The Senate, however, still needs to take a similar stance for the bills to be restored.
LEDAP said earlier on Tuesday that “the actions of the National Assembly clearly depicts that our lawmakers are yet to realise that gender exclusion is one of the major setback for economic development in Nigeria.”
It described as “very disheartening” that the National Assembly decided “to relegate women to the political background in the very month dedicated for celebrating the cultural, political and socio-economic achievements of women all over the globe.”
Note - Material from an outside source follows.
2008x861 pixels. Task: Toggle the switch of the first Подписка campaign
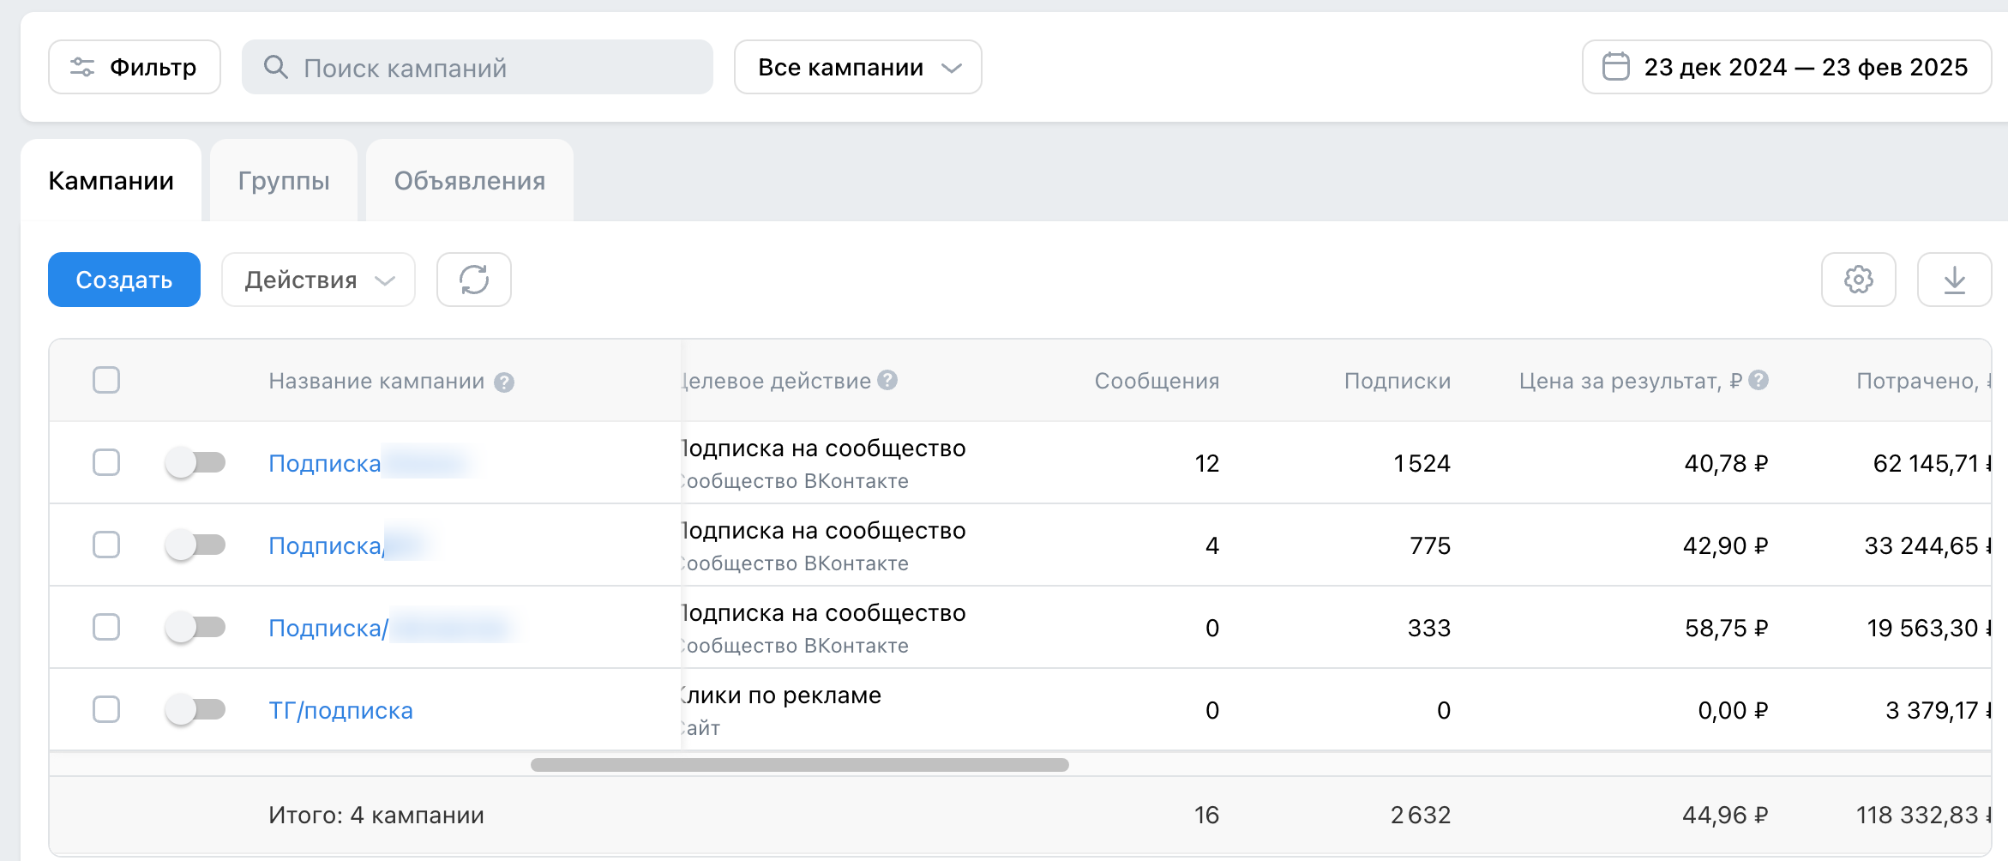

It noted that Nigerian women “are grossly underrepresented in political offices with a paltry 6.9 percent which is one of the lowest gender representation in the world.”
‘Women needed for progress’
Citing a report by the International Parliamentary Union (IPU), LEDAP said Nigeria currently ranks 184th out of 193 on the level of women’s political leadership in the world.
The statement also quoted LEDAP’s National Coordinator, Chinonye Obiagwu, a Senior Advocate of Nigeria, as saying ”Our nation can only progress and attain higher development only when both men and women are entitled to equal opportunities”.
“Women constitute 50% of the country’s population and therefore deserve the space to participate in the political matters of the country,” the group added.
It called the Nigerian government “to break the bias of gender discrimination and promote gender equity through all its policies and laws whilst empowering women politically, socially and economically.”
“Together we hope to achieve a nation free from bias, stereotypes and discrimination against women and girls!” LEDAP added.
International Women’s Day
The International Women’s Day (IWD) is an annual commemoration of women’s cultural, political, and socioeconomic achievements.
It is observed annually on March 8 to raise awareness about problems like gender equality, reproductive rights, and violence and abuse against women.
This year’s edition is with the theme, ‘Gender Equality Today for a Sustainable Tomorrow’.